Une efficacité disputée
Si la criminalité a effectivement poursuivi sa baisse à Washington, les experts refusent d'en attribuer le mérite au déploiement militaire. La délinquance recule dans l'ensemble du pays, indépendamment de toute présence militaire. Une étude du Niskanen Center conclut que la Garde nationale a pu avoir un effet sur les délits opportunistes — vols à l'étalage, larcins — mais pas sur les infractions violentes les plus graves, qualifiant l'outil de " contondant et coûteux ". Une analyse de 16 000 dossiers judiciaires réalisée par Reuters révèle par ailleurs que les soldats ont été principalement déployés dans des incidents mineurs survenus dans des quartiers aisés et à prédominance blanche, affichant des taux de criminalité relativement faibles. Des zones comme Anacostia, dans le sud-est de la ville, parmi les plus défavorisées, ont en revanche rarement bénéficié de cette présence.

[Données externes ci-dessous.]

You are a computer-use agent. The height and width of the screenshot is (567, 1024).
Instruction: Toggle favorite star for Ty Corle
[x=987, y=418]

Trump, lui, ne doute pas du succès de sa décision. " La criminalité a baissé de 84 % à Washington, et je l'ai fait en peu de temps ", a-t-il déclaré la semaine dernière depuis le Bureau ovale. Une affirmation que les données disponibles ne permettent pas de corroborer dans cette proportion.

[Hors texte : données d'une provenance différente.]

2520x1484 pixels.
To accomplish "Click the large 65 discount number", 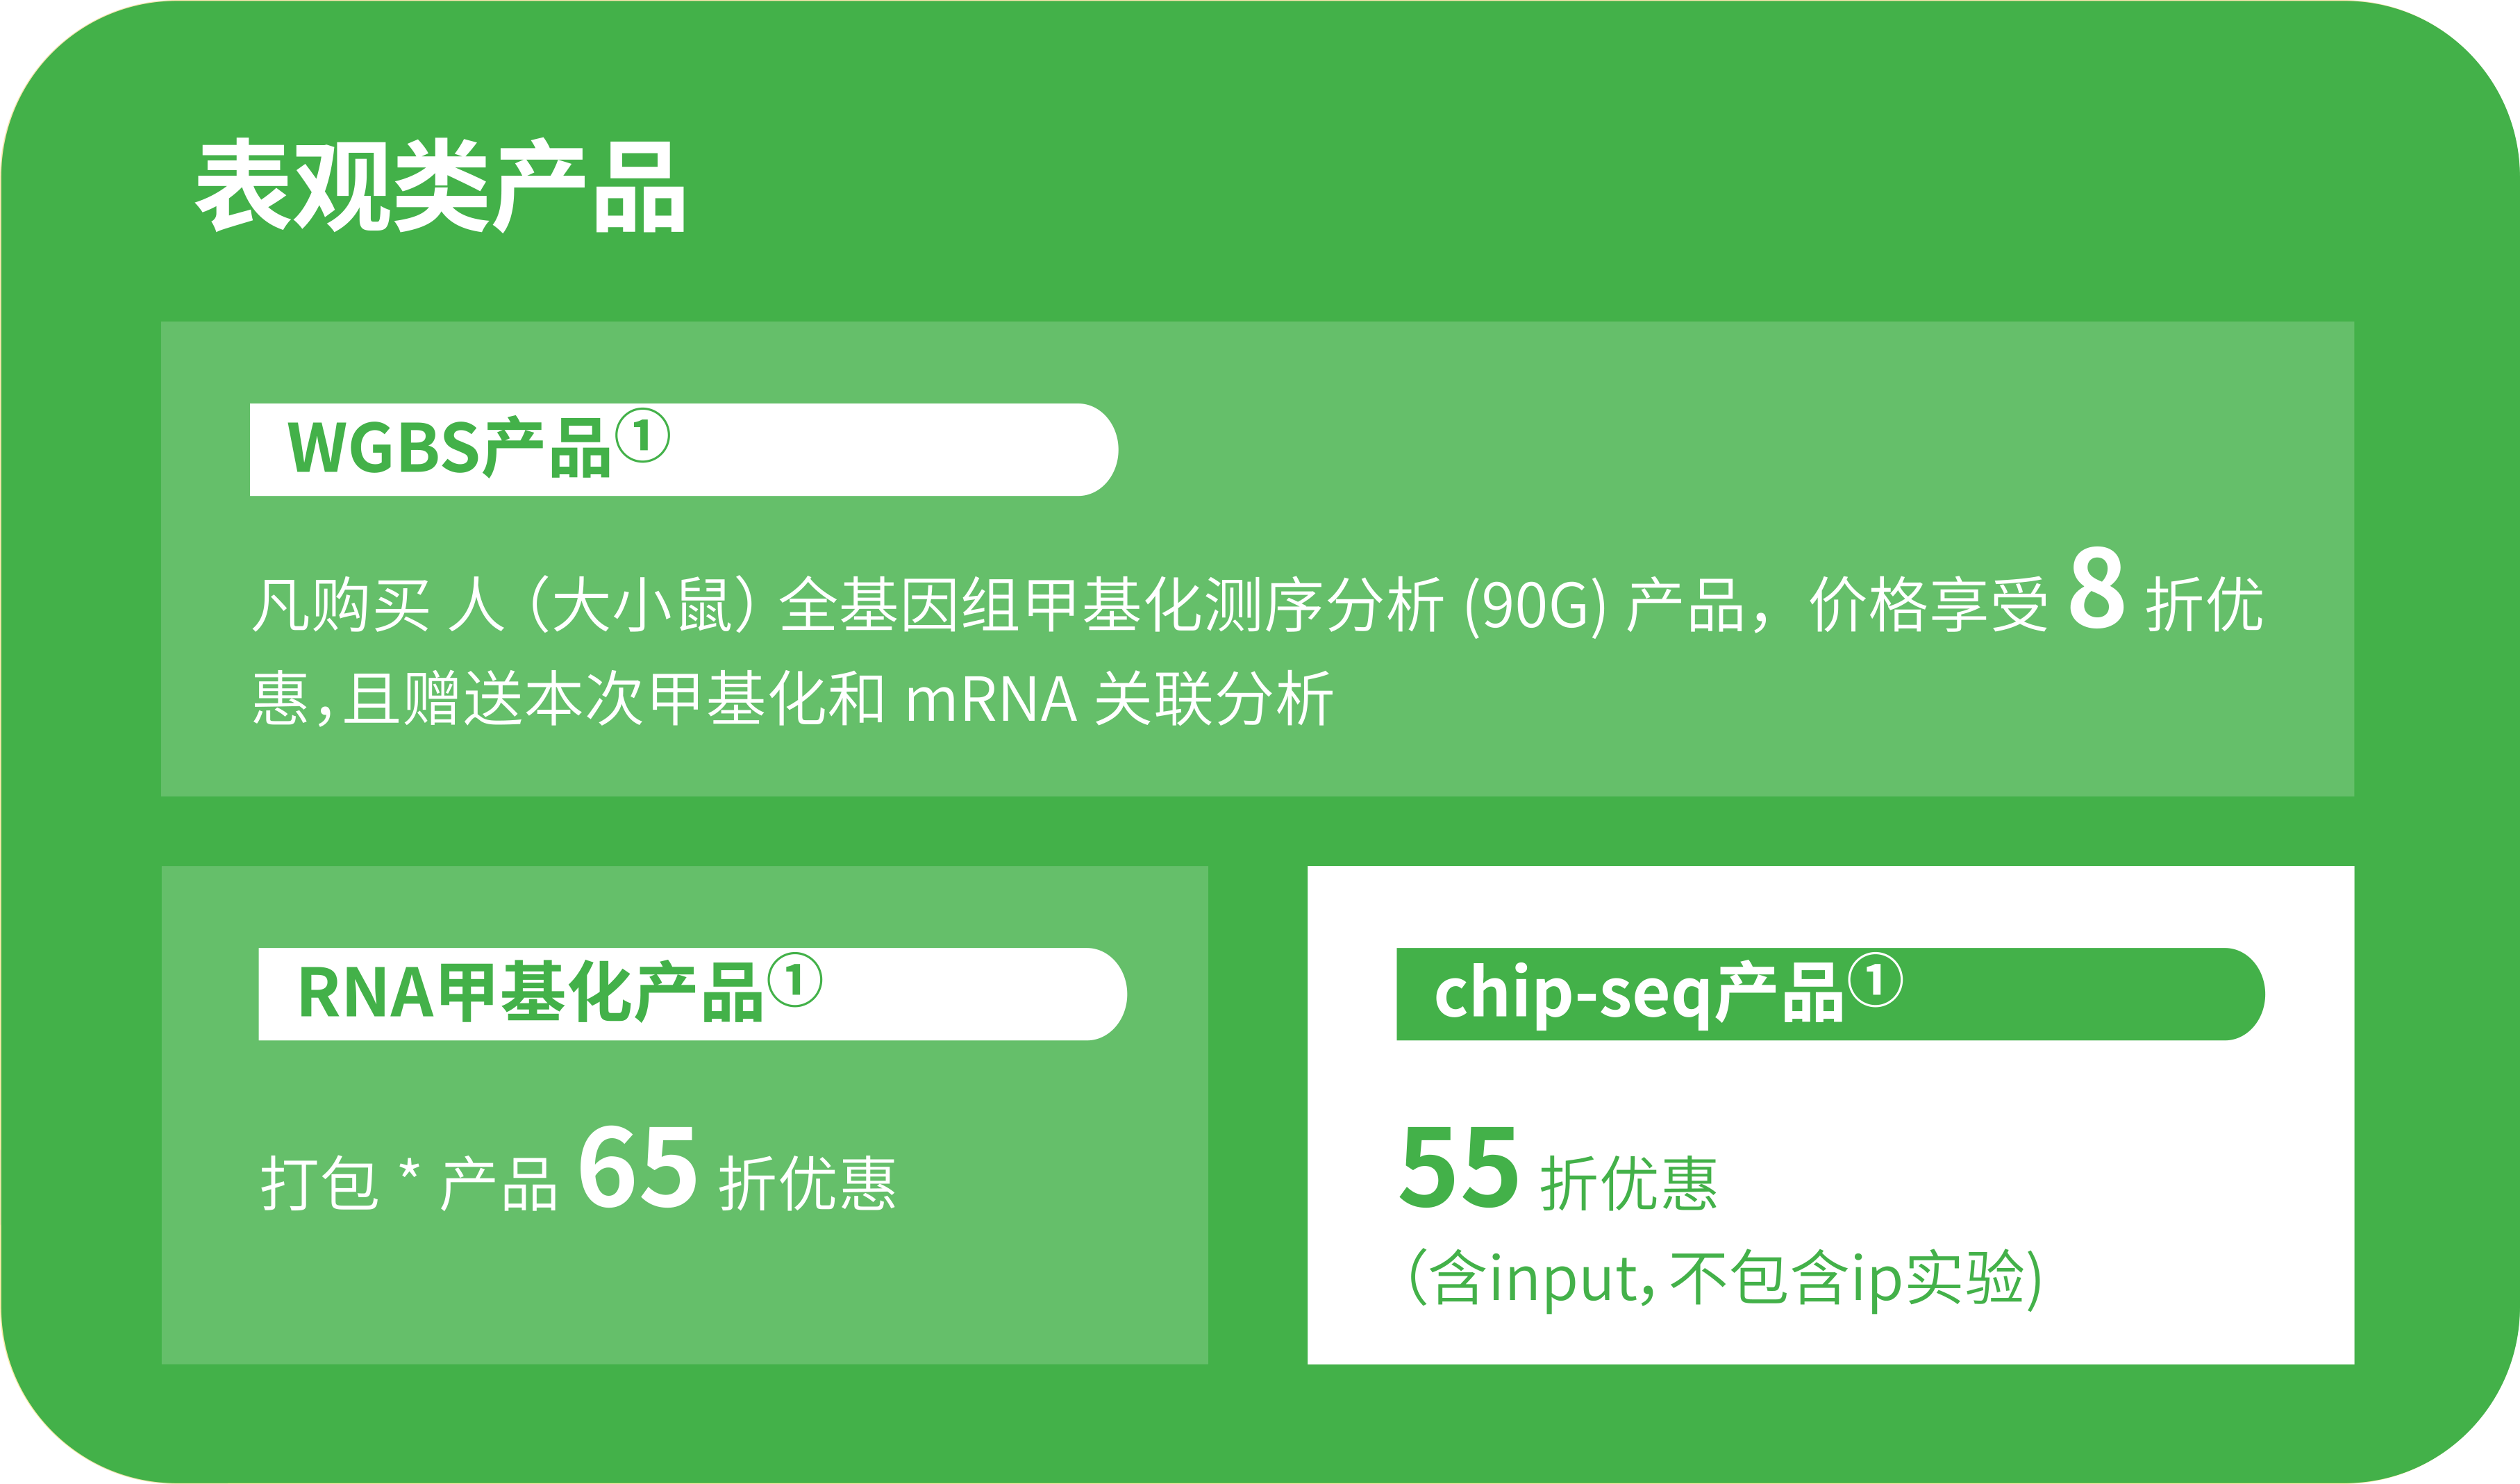I will point(637,1166).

Voix dissidentes, tensions constitutionnelles
L'opération suscite une opposition massive parmi les habitants. Selon un sondage du Washington Post, 79 % des résidents du District s'y déclarent hostiles. " Nous ne pouvons pas nous habituer à la vue de soldats patrouillant dans nos quartiers ", a écrit Monica Hopkins, directrice de l'ACLU-DC, dénonçant le risque d'une normalisation du fait militaire dans l'espace civil. Le sénateur démocrate Chris Coons, du Delaware, a estimé que 100 millions de dollars accordés à la police métropolitaine auraient été plus utiles. La maire de Washington, Muriel Bowser, a pour sa part affirmé qu'il n'avait " jamais été nécessaire de prolonger une action d'urgence fédérale " d'une telle ampleur. Des voix juridiques s'inquiètent également : " L'idée que l'armée puisse se substituer aux autorités civiles, quelle qu'en soit la raison, est tout simplement incompatible avec notre système constitutionnel ", écrit José Nunn dans une tribune publiée par le Brennan Center for Justice. Jusqu'au déclenchement de la guerre en Iran, le déploiement à Washington constituait la plus grande opération militaire intérieure jamais conduite par le Pentagone.
L'opération avait d'abord été étendue à Los Angeles, Chicago et Portland, avant qu'une décision de justice n'impose le retrait des troupes dans ces villes à la fin de l'année dernière. À Washington, en revanche, elles resteront jusqu'en janvier 2029. La question de savoir si leur présence améliore réellement la sécurité ou si elle constitue, comme le craignent ses détracteurs, un instrument politique déguisé en outil de maintien de l'ordre, demeure, un an après, entièrement ouverte.